Downsizing . . .downsizing . . . downsizing . . . downsizing ..

January 30, 1995|By MURRAY SALTZMAN DANIEL S. GREENBERG

WASHINGTON — Downsizing may be a good euphemism for weight reduction. Downsizing as a philosophy to characterize the nation's destiny leaves a lot to be desired.

Few would argue that government often becomes bloated, especially when it follows a principle of spending to the extent possible, rather than when necessary. Certainly, helping impoverished and hopeless people at society's bottom economic rung to lift themselves up through educational and employment programs is far better than giving handouts that increase dependency. No group should fear more the potential tyranny fostered by policies that promote autocratic intervention government in the personal lives of citizens than the Jewish people. It is only good common sense to encourage responsibility, independence, self-reliance and a good work ethic our citizenry. These virtues have no political labels.

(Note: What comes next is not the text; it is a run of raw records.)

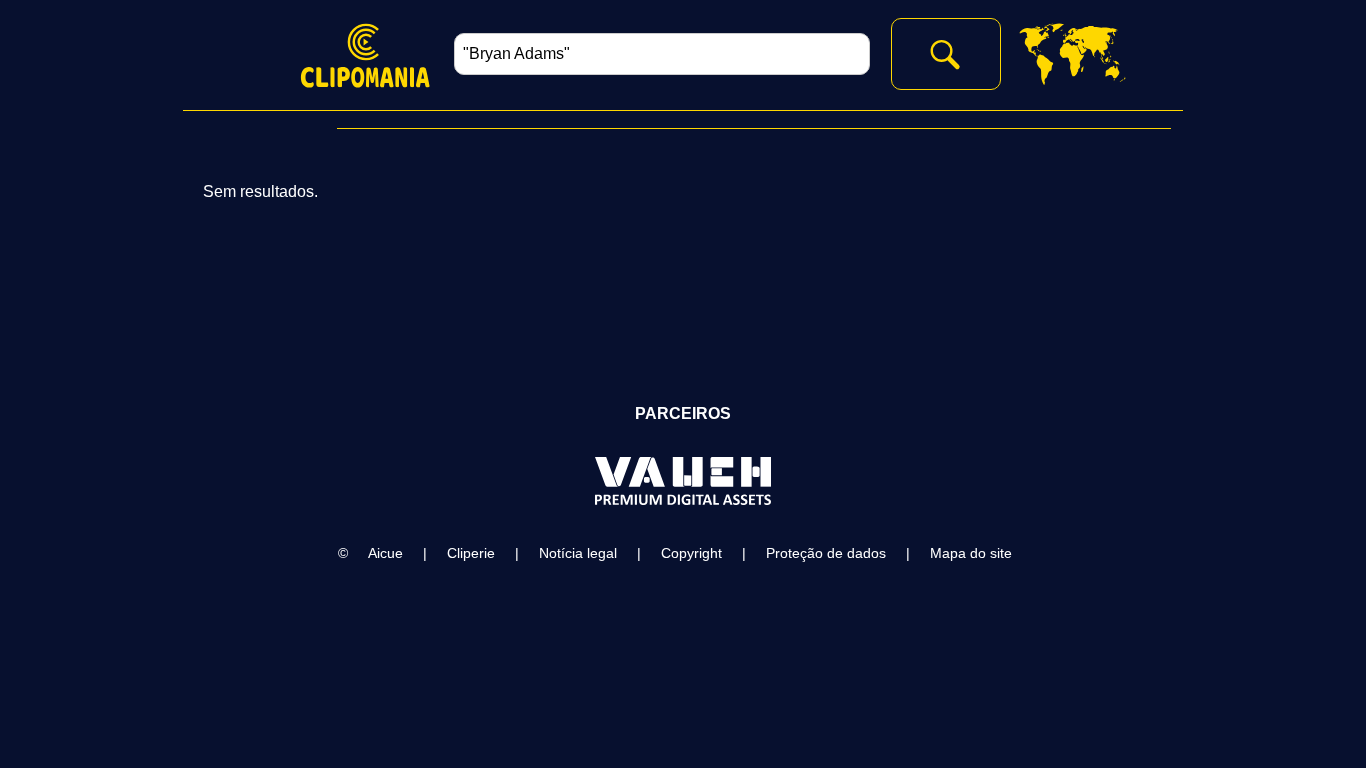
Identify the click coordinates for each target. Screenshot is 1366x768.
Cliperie (471, 553)
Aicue (385, 553)
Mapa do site (971, 553)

Yet I fear downsizing. I fear what the future will bring for the arts and sciences, for the poor and the ill, if our motive is to lift from society the challenge and burden of caring, sharing and dreaming of nobler times. I fear a philosophy that simply wants to limit the future without a balancing vision of expanding our access to new possibilities, unleashing the ingenuity of our greatest minds, calling upon each of us to give ourselves to the nurture of our nation's greatness. I would rather see our political leadership engaged in shaping a demanding adventure for growth as we move toward a new age of unlimited possibilities. There are worlds to be explored. There are diseases to be conquered. There is beauty in music, literature, art and dance that enthralls the heart and the ineffable human imagination. Politicians who only focus on tax cutting are betraying their responsibility. There are still new horizons which we cannot yet see but toward which we must move with faith in ourselves. The leaders must see and dream and lead, with a summons to enlist all Americans in a great step toward the beckoning mysteries of the unknown.

The danger is that we can downsize so much that we end up depressing our economy and our humanity. Downsizing can produce a dark age where intellect is suspect and violence even more rife than at present because of intensifying inequities, where imagination is stunted because of regimentation, homogeneity and safety. When downsizing closes laboratories, as is happening; when orchestras, libraries and museums can no longer function because of downsizing, as is beginning to happen; when the philosophy of government is to be small and penurious, America will no longer trigger the dreams of human greatness which made us a standard by which other nations and peoples measured themselves.

Yes, let's cut the fat! But let us with daring and confidence feed the intellect, nurture the heart and challenge the intestinal fortitude. I suggest we give Speaker Gingrich a bigger map to see a larger, greater America than downsizing, by itself, will produce. The philosophy of America was articulated at our beginnings. The American visionaries chartered a course toward equality, dignity and the pursuit of happiness. Their philosophy for America had to do with upgrading, not downsizing.

Rabbi Murray Saltzman leads the Baltimore Hebrew Congregation.

@ Washington. -- The war on cancer started out nearly 25 years ago as a damn-the-costs, blank-check crusade blessed by a fearful public and supportive politicians. Today it's writhing under money shortages, indiscriminate chopping of government research staffs, tangles of red tape and dismal morale. What began as a noble, if unrealistic, campaign has slumped into a sad example of disinventing government.

It's hard to believe, but cancer research is so strapped for money that government physicians and scientists have been unable to obtain travel funds to bring seriously ill patients to their hospital wards for experimental treatments. Even when travel problems are overcome, the opportunities for research are restricted by massive cost-cutting reductions in the number of beds available for use in the experimental hospital on the campus of the National Institutes of Health.

The bed count stands at 416, but for financial reasons only about half are actually in use. And largely because of the frustrations of working for government, the leadership of the federal cancer establishment is riddled with voluntary vacancies, with more to come. Meanwhile, the agency is under orders to cut its staff by 15 percent over the next few years.